"Biar kutebak, pasti dari laki-laki playboy itu!"
Zetta yang baru saja keluar dari kamar setelah bersiap untuk hari pertamanya bekerja melihat sahabatnya, Elliana, duduk di sofa sembari memeluk sebuket bunga mawar merah.
"Siapa yang kau sebut playboy?" tanyanya balik sembari cemberut.
"Siapa lagi kalau bukan Alva Alexander," jawabnya seraya memutar bola mata. Berjalan mengarah ke dapur melewati Eliana yang terus menciumi bunga mawar itu dengan mata berbinar. "Bayangkan, sudah berapa banyak wanita yang dia berikan bunga seperti itu!"

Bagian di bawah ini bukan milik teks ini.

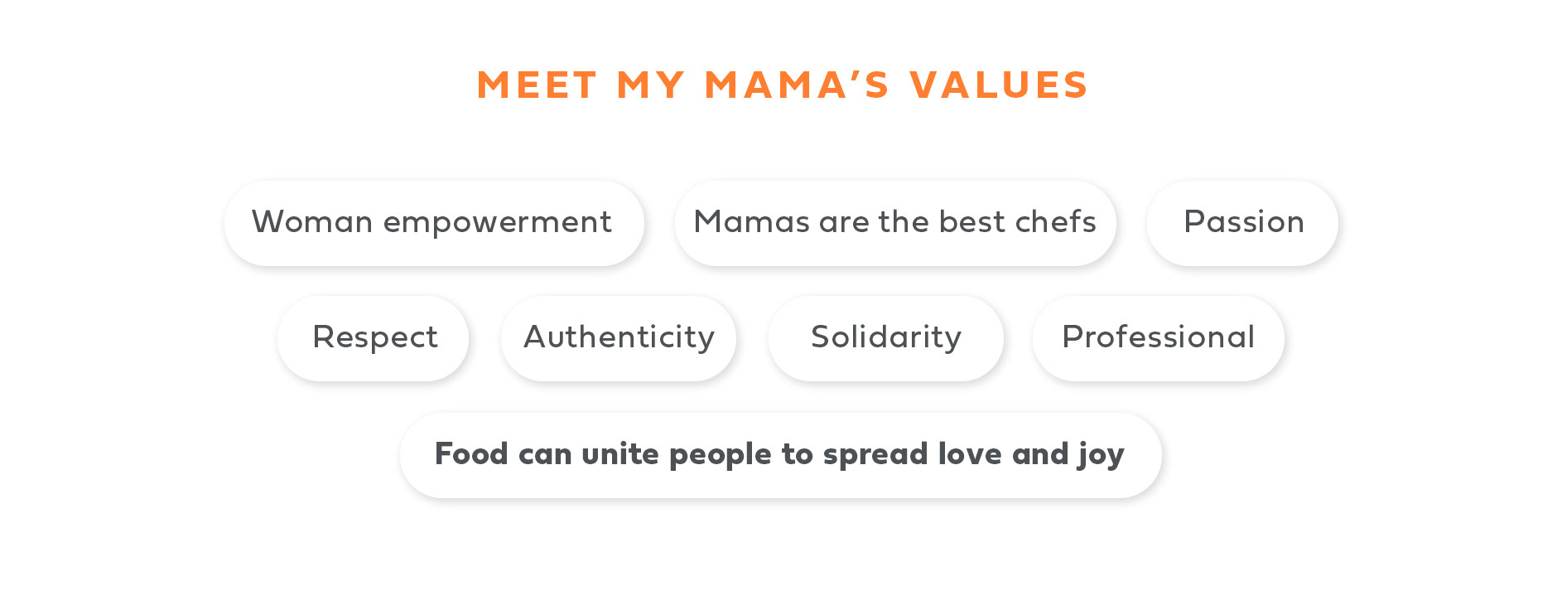Tap the word Woman in the first pill
Viewport: 1562px width, 591px height.
click(x=312, y=222)
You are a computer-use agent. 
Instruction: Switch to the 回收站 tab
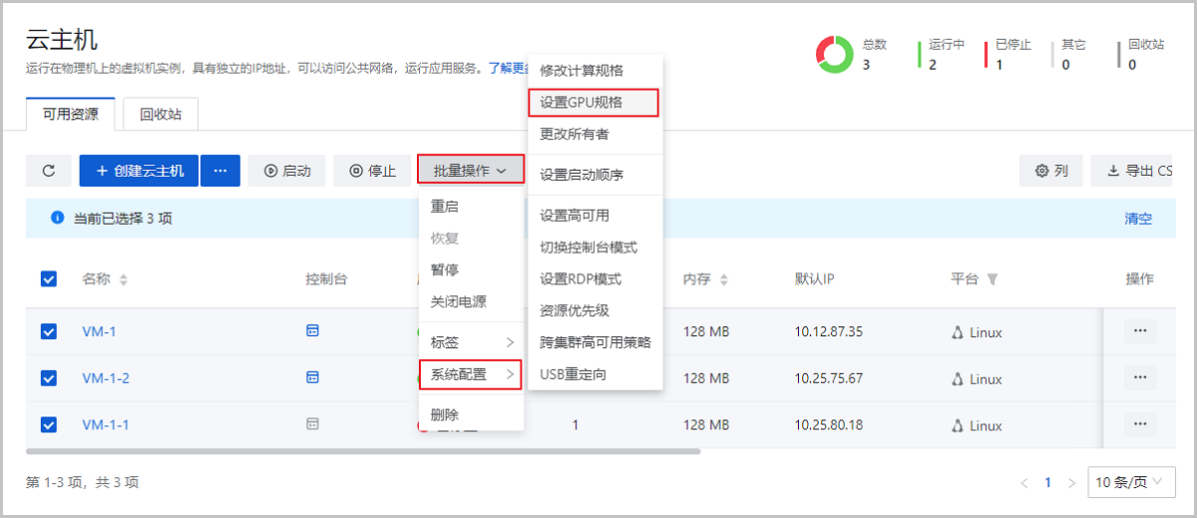[161, 114]
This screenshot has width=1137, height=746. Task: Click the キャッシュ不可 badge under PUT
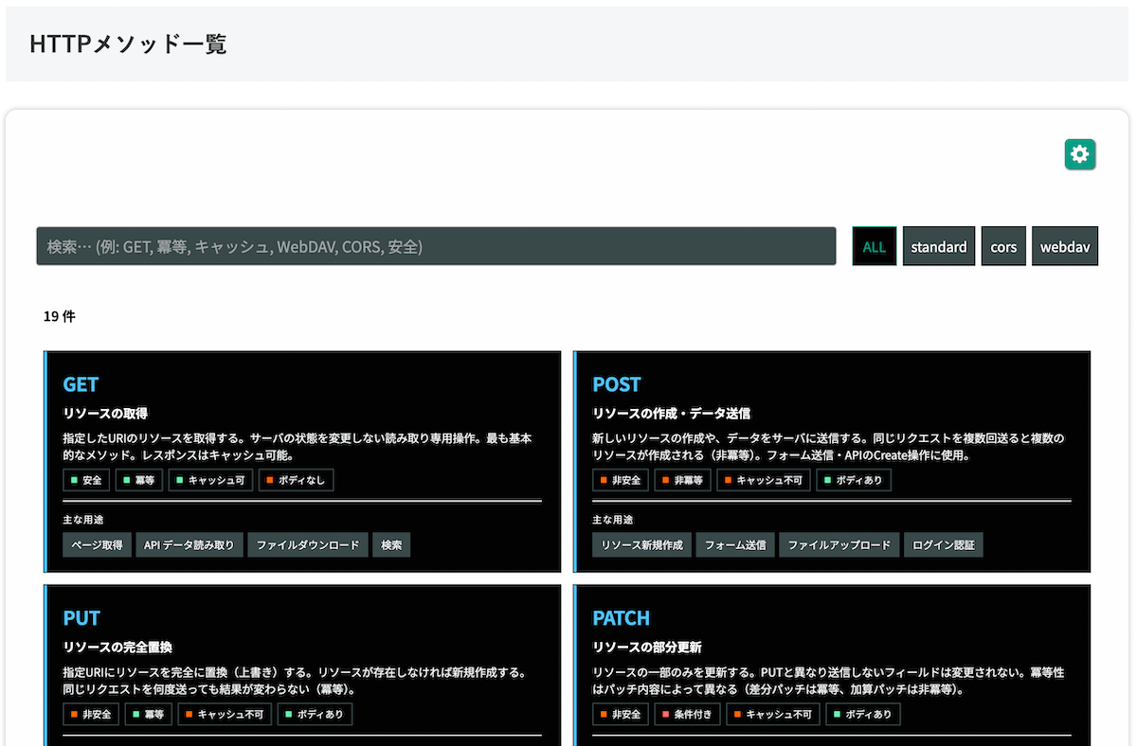225,714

"Yang penting saat ini dia sedang fokus denganku."
Zetta berdecak, mengambil sebotol s**u dan menuangkannya ke gelas. Kemudian mengambil roti tawar dan mengoleskan selai coklat untuk sarapannya pagi ini. "Jadi, kalian akhirnya bertemu tadi malam?" tanya Zetta seraya duduk di samping Eliana sembari menghabiskan sarapannya.
"Ya, dia menggodaku. Tentu saja aku menyambut godaannya itu.” Mata Eliana semakin berbinar, seolah begitu terpana oleh pesona Alva. “Tenyata benar yang dibicarakan oleh teman-temanku. Alva Alexander memang semenawan itu."

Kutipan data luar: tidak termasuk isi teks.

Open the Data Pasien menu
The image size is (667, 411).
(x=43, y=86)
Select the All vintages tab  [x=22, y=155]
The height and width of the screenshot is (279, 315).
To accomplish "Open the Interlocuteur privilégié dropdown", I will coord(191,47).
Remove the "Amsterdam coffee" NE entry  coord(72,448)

Zetta berdecak. "Ternyata hanya aku yang bisa melihat wajah bajingannya." Dia masih ingat betul bagaimana seringai yang dikeluarkan Alva di hari pertama mereka bertemu sebagai bos dan bawahannya.
"Kalau kau, jangan sampai tergoda dengannya karena dia berbahaya."
Zetta memutar bola matanya. Sudah tahu Alva spesies berbahaya, kenapa Eliana masih nekad menyambut godaaannya? "Lalu kenapa kau malah menggodanya?"
Eliana mengedipkan matanya,"Karena aku akan menjinakkannya."
Tidak tahan dengan segala puja-puji dan khayalan Eliana tentang Alva, Zetta menghabiskan sarapannya dengan segera.
"Apa kau seyakin itu bisa melakukannya?"
Eliana menggidikan bahu,"Tidak ada salahnya di coba."
Zetta tertawa, "Ya terserah kau saja."
"Alva itu memang berbeda. Terlihat dari bagaimana dia menggodaku. Lelaki b******k yang lain biasanya akan bertindak agresif untuk mengajakku bersenang-senang, tapi Alva membuktikan kalau dia berkelas. Dia memberikanku hadiah minuman yang harga satu gelasnya bernilai jutaan dollar dan aku bisa merasakan betapa nikmat rasa minuman itu menjalar di dalam mulutku," cerita Eliana panjang lebar yang hanya ditanggapi seadanya oleh Zetta.
"Itu karena dia punya banyak uang."
Eliana terlihat mengeluarkan sebuah amlop, membukanya dan mengeluarkan selembar kertas dari sana dengan kedua jarinya lalu melambaikannya di depan Zetta.
"Dia mengajakku kencan yang lebih intim lagi malam ini dan memberiku hadiah perkenalan."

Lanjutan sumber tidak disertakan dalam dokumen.